* Required work: Reproduce all of the records below, substituting "interface agent" for every occurrence of "GUI agent" and leaving everything else unchanged.

--- Begin Records shown ---

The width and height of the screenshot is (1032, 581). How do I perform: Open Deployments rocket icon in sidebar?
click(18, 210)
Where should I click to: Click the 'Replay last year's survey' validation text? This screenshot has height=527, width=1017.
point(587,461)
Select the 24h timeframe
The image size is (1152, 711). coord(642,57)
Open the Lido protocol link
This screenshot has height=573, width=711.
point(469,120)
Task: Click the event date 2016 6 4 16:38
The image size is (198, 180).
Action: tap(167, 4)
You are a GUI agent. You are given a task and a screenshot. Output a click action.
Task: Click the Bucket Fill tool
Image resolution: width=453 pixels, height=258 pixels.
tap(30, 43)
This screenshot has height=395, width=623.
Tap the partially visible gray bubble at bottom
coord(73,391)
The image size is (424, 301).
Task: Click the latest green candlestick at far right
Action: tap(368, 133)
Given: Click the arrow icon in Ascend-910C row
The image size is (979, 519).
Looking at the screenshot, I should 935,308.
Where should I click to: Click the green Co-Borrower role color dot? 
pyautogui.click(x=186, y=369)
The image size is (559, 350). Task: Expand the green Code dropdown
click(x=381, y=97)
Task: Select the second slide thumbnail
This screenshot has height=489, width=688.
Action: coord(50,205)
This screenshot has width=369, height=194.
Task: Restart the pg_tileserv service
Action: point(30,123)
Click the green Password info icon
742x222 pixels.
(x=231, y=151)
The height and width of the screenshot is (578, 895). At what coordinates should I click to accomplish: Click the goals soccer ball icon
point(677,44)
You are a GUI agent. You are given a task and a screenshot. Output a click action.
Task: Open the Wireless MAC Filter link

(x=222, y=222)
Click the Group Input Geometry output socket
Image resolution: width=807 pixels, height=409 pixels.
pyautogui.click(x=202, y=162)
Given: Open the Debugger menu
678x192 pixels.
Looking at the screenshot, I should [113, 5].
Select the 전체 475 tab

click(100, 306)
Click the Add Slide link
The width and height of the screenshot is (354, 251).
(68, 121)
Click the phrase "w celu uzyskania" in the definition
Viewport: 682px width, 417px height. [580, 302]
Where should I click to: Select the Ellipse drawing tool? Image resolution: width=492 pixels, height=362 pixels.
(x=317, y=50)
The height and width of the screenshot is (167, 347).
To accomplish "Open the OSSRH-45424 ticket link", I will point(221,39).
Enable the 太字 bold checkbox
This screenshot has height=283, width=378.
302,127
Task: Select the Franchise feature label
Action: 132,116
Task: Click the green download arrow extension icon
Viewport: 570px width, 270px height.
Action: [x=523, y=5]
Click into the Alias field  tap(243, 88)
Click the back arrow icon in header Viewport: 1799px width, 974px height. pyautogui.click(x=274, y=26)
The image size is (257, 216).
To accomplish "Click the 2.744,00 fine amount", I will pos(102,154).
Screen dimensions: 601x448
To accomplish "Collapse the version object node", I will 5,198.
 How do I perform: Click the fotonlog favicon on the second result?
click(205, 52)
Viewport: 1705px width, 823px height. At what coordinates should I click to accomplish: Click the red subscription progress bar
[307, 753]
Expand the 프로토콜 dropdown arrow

--- End Records shown ---

* Written solution:
The width and height of the screenshot is (1032, 581). How do I perform: Open Deployments rocket icon in sidebar?
click(18, 210)
Where should I click to: Click the 'Replay last year's survey' validation text? This screenshot has height=527, width=1017.
point(587,461)
Select the 24h timeframe
The image size is (1152, 711). coord(642,57)
Open the Lido protocol link
This screenshot has height=573, width=711.
point(469,120)
Task: Click the event date 2016 6 4 16:38
The image size is (198, 180).
Action: tap(167, 4)
You are a interface agent. You are given a task and a screenshot. Output a click action.
Task: Click the Bucket Fill tool
Image resolution: width=453 pixels, height=258 pixels.
tap(30, 43)
This screenshot has height=395, width=623.
Tap the partially visible gray bubble at bottom
coord(73,391)
The image size is (424, 301).
Task: Click the latest green candlestick at far right
Action: tap(368, 133)
Given: Click the arrow icon in Ascend-910C row
The image size is (979, 519).
Looking at the screenshot, I should 935,308.
Where should I click to: Click the green Co-Borrower role color dot? 
pyautogui.click(x=186, y=369)
The image size is (559, 350). Task: Expand the green Code dropdown
click(x=381, y=97)
Task: Select the second slide thumbnail
This screenshot has height=489, width=688.
Action: coord(50,205)
This screenshot has width=369, height=194.
Task: Restart the pg_tileserv service
Action: point(30,123)
Click the green Password info icon
742x222 pixels.
(x=231, y=151)
The height and width of the screenshot is (578, 895). At what coordinates should I click to accomplish: Click the goals soccer ball icon
point(677,44)
You are a interface agent. You are given a task and a screenshot. Output a click action.
Task: Open the Wireless MAC Filter link

(x=222, y=222)
Click the Group Input Geometry output socket
Image resolution: width=807 pixels, height=409 pixels.
pyautogui.click(x=202, y=162)
Given: Open the Debugger menu
678x192 pixels.
Looking at the screenshot, I should [113, 5].
Select the 전체 475 tab

click(100, 306)
Click the Add Slide link
The width and height of the screenshot is (354, 251).
(68, 121)
Click the phrase "w celu uzyskania" in the definition
Viewport: 682px width, 417px height. [580, 302]
Where should I click to: Select the Ellipse drawing tool? Image resolution: width=492 pixels, height=362 pixels.
(x=317, y=50)
The height and width of the screenshot is (167, 347).
To accomplish "Open the OSSRH-45424 ticket link", I will point(221,39).
Enable the 太字 bold checkbox
This screenshot has height=283, width=378.
302,127
Task: Select the Franchise feature label
Action: 132,116
Task: Click the green download arrow extension icon
Viewport: 570px width, 270px height.
Action: [x=523, y=5]
Click into the Alias field  tap(243, 88)
Click the back arrow icon in header Viewport: 1799px width, 974px height. pyautogui.click(x=274, y=26)
The image size is (257, 216).
To accomplish "Click the 2.744,00 fine amount", I will pos(102,154).
Screen dimensions: 601x448
To accomplish "Collapse the version object node", I will 5,198.
 How do I perform: Click the fotonlog favicon on the second result?
click(205, 52)
Viewport: 1705px width, 823px height. At what coordinates should I click to accomplish: Click the red subscription progress bar
[307, 753]
Expand the 프로토콜 dropdown arrow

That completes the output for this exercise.